Among patients with cutaneous melanoma who had brain metastases (MBM), first-line treatment with a checkpoint inhibitor was associated with a 1.4-fold increase in median overall survival, according to results from a national cohort.
The study was published in Cancer Immunology Research, a journal of the American Association for Cancer Research.
First author J. Bryan Iorgulescu, MD, postdoctoral fellow in the Department of Pathology at Brigham and Women’s Hospital/Harvard Medical School and Department of Medical Oncology at the Dana-Farber Cancer Institute; senior author Timothy Smith, MD, PhD, MPH, director of the Computational Neuroscience Outcomes Center at the Department of Neurosurgery at Brigham and Women’s Hospital/Harvard Medical School; and mentor to Iorgulescu David A. Reardon, MD, clinical director of the Center for Neuro-Oncology at the Dana-Farber Cancer Institute and professor of medicine at Harvard Medical School
“Checkpoint blockade immunotherapies have revolutionised how we care for patients with advanced melanoma, leading to long-lasting treatment responses in many patients,” said Iorgulescu. “However, many of the early clinical trials of checkpoint blockade immunotherapies included few melanoma patients with brain metastases – despite their high incidence – and so the survival benefits of these exciting therapies remained unclear for this substantial subset of patients.”
Iorgulescu and colleagues evaluated data collected from the National Cancer Database (NCDB), which includes information for approximately 70 percent of newly diagnosed patients with cancer in the United States.
They analysed the characteristics, treatments, and overall survival of 2,753 stage 4 melanoma patients who presented with MBMs between 2010 and 2015.
The population was further divided into those who had MBM-only disease (patients with brain metastases but no metastases in any other part of the body; 39.7 percent of patients) and those who had MBM with metastatic disease detected in another part of the body (60.3 percent of patients).
Overall, following the U.S. Food and Drug Administration (FDA) approvals of checkpoint blockade immunotherapies, the percentage of patients with MBMs that received these therapies increased from 10.5 percent in 2011 to 34 percent in 2015.
Following multivariable analysis, the researchers found that first-line treatment of MBM patients with checkpoint blockade immunotherapy was associated with an increase in median overall survival from 5.2 months to 12.4 months, corresponding to a 1.4-fold improvement.
Furthermore, the treatment was associated with an increase in the four-year overall survival rate for this group of patients from 11.1 percent to 28.1 percent, corresponding to a 1.5-fold improvement.

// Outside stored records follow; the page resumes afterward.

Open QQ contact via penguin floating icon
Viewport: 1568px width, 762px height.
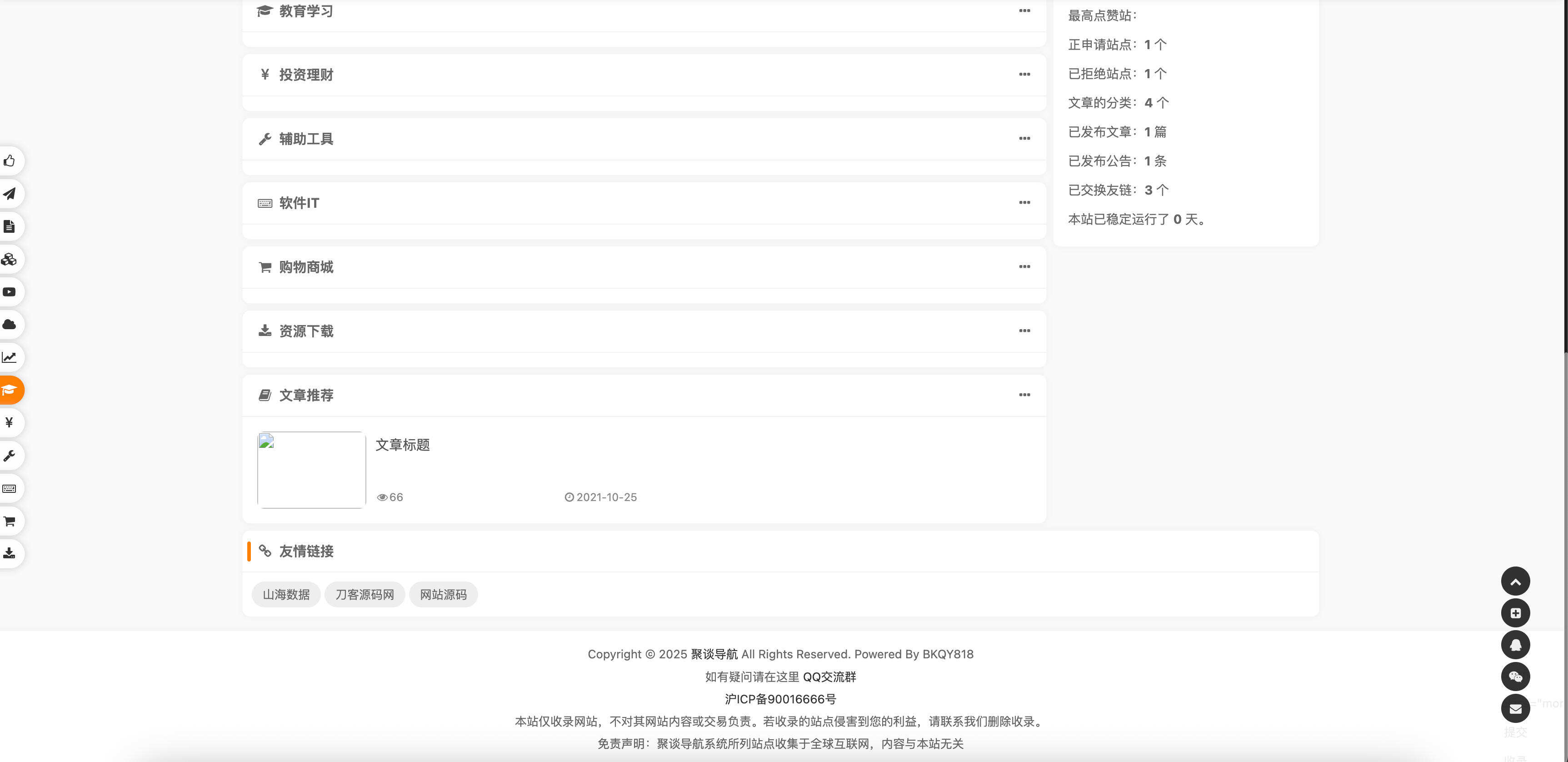click(1516, 644)
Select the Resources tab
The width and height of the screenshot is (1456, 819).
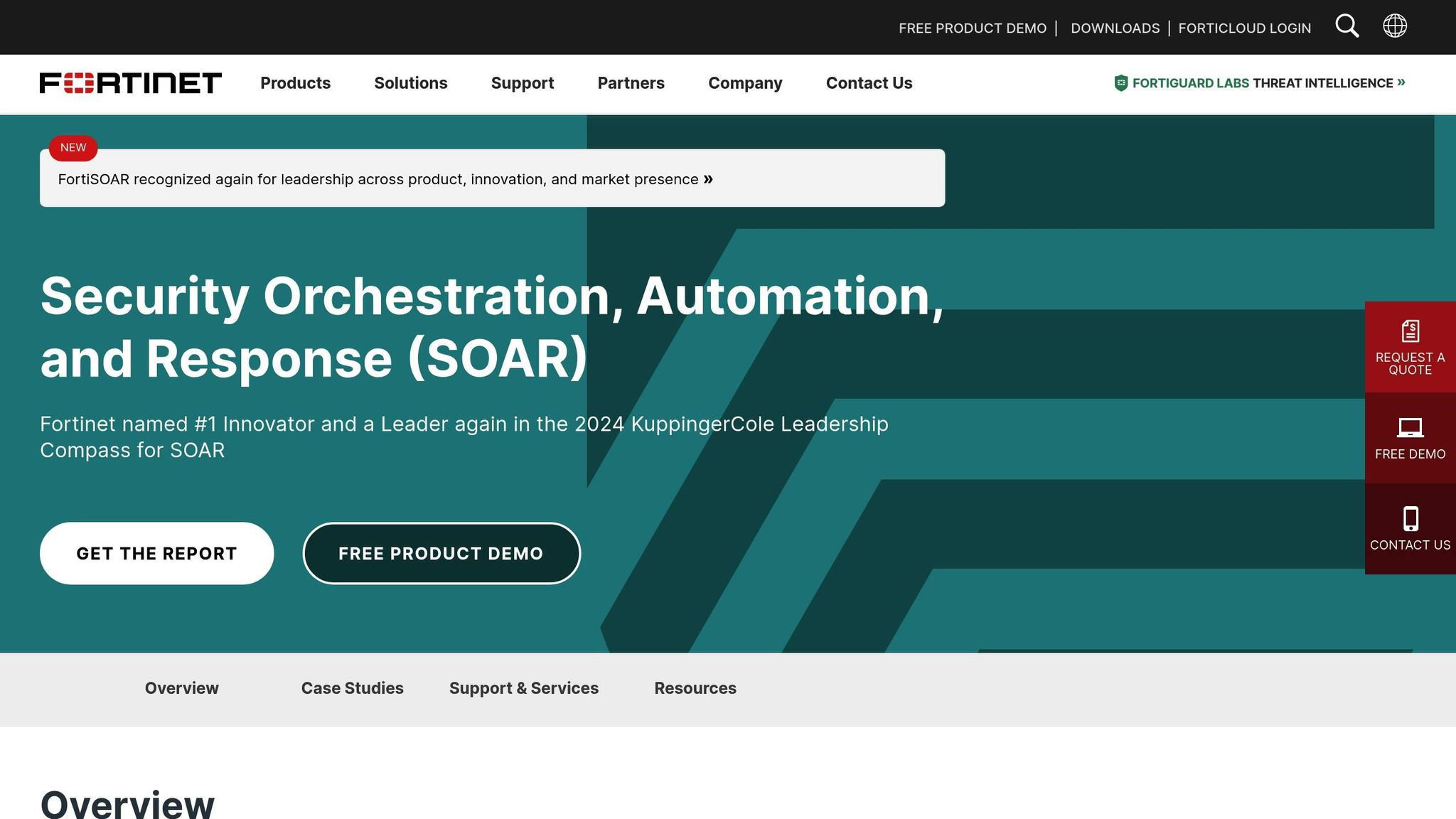(695, 687)
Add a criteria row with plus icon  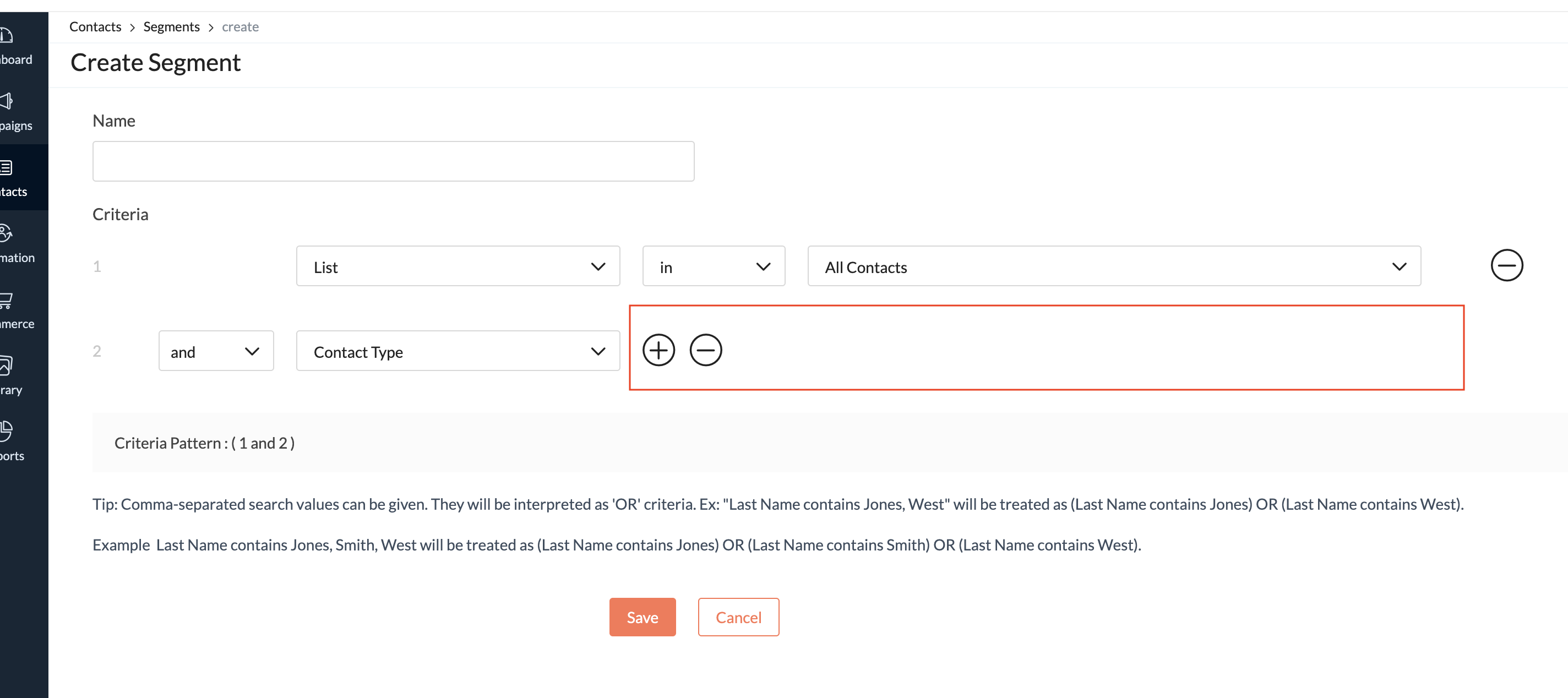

MBM-only patients had more pronounced results; first-line treatment with checkpoint blockade immunotherapy was associated with an increase in the median overall survival from 7.7 months to 56.4 months and an increase in the four-year overall survival rate from 16.9 percent to 51.5 percent.
Iorgulescu and colleagues also found that MBM patients were more likely to receive checkpoint blockade immunotherapy if they were younger, had fewer comorbidities, or were insured privately or through Medicare (versus uninsured), among other reasons.
“Historically, most approaches to treating CNS [central nervous system]metastases from melanoma as well as other solid tumour types have provided minimal benefit for patients,” said Reardon. “The results of our analyses indicate that immune checkpoint inhibitors can achieve a meaningful therapeutic benefit for metastatic melanoma including spread to the CNS. At the same time, not all patients benefit, indicating that much research is still required to optimise the potential of anti-tumour immune responses for CNS metastatic disease.”
“Through the use of nationwide cancer data, for the first time we can evaluate the impacts on survival that these exciting new therapies have for patients with melanoma brain metastases, highlighting the power of population data to help answer critical, but previously unanswerable, questions that we face every day in clinical practice,” said Smith.
Iorgulescu explained that limitations of the NCDB include a lack of data beyond patients’ initial diagnosis.
Thus, the results reported here may not apply to the majority of MBMs that develop following initial presentation.
He also noted that the NCDB lacks detailed information about specific immunotherapeutic agents, and while biochemotherapeutics would be also be encoded as immunotherapy, the majority of NCDB-coded immunotherapy following FDA approval in 2011 should represent checkpoint blockade immunotherapy in this study.